(Data items)
★ ★ ★
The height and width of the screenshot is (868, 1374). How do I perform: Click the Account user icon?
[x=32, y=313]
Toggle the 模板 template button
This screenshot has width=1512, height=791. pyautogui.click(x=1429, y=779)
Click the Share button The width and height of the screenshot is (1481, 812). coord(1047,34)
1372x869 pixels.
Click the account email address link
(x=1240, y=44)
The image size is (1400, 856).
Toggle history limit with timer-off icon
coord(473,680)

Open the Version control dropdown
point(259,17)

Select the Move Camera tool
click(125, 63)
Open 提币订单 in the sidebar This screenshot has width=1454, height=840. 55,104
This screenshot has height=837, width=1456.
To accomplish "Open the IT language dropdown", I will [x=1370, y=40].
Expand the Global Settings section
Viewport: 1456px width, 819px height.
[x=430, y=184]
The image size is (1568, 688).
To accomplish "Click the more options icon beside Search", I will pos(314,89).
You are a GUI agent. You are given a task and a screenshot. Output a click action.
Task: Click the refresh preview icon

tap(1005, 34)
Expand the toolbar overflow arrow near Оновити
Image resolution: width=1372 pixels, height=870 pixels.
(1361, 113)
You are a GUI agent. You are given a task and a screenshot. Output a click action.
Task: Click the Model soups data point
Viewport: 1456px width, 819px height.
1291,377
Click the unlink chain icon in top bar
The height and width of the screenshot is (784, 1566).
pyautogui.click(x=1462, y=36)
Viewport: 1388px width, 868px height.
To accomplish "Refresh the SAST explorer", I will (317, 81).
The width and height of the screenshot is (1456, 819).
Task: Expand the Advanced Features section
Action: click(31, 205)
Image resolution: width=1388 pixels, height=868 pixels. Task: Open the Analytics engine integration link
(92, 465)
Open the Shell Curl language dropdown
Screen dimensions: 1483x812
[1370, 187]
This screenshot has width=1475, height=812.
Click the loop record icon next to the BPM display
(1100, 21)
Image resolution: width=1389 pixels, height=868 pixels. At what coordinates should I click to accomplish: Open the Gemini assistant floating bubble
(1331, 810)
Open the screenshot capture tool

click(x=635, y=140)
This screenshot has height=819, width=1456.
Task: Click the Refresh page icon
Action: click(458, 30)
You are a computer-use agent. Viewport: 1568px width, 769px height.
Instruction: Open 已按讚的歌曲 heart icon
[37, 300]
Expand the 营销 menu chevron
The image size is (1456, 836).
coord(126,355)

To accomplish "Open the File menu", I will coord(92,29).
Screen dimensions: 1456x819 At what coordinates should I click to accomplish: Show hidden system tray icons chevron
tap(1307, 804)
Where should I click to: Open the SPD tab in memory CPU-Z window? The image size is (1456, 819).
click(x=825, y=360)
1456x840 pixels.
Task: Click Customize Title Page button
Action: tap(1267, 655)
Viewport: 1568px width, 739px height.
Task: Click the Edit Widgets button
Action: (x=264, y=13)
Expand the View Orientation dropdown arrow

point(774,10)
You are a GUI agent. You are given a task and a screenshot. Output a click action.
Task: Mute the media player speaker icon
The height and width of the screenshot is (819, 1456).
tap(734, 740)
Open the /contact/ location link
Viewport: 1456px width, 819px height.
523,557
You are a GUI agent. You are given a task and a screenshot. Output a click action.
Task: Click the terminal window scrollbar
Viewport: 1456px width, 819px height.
★ ★ ★
ACTIVITY
Which lines run from the one containing "Where should I" to the final line of the entries? Return those lines exactly, and only those.

TASK RESPONSE
Where should I click to: Open the SPD tab in memory CPU-Z window? The image size is (1456, 819).
click(x=825, y=360)
1456x840 pixels.
Task: Click Customize Title Page button
Action: tap(1267, 655)
Viewport: 1568px width, 739px height.
Task: Click the Edit Widgets button
Action: (x=264, y=13)
Expand the View Orientation dropdown arrow

point(774,10)
You are a GUI agent. You are given a task and a screenshot. Output a click action.
Task: Mute the media player speaker icon
The height and width of the screenshot is (819, 1456).
tap(734, 740)
Open the /contact/ location link
Viewport: 1456px width, 819px height.
523,557
You are a GUI agent. You are given a task and a screenshot. Output a click action.
Task: Click the terminal window scrollbar
Viewport: 1456px width, 819px height.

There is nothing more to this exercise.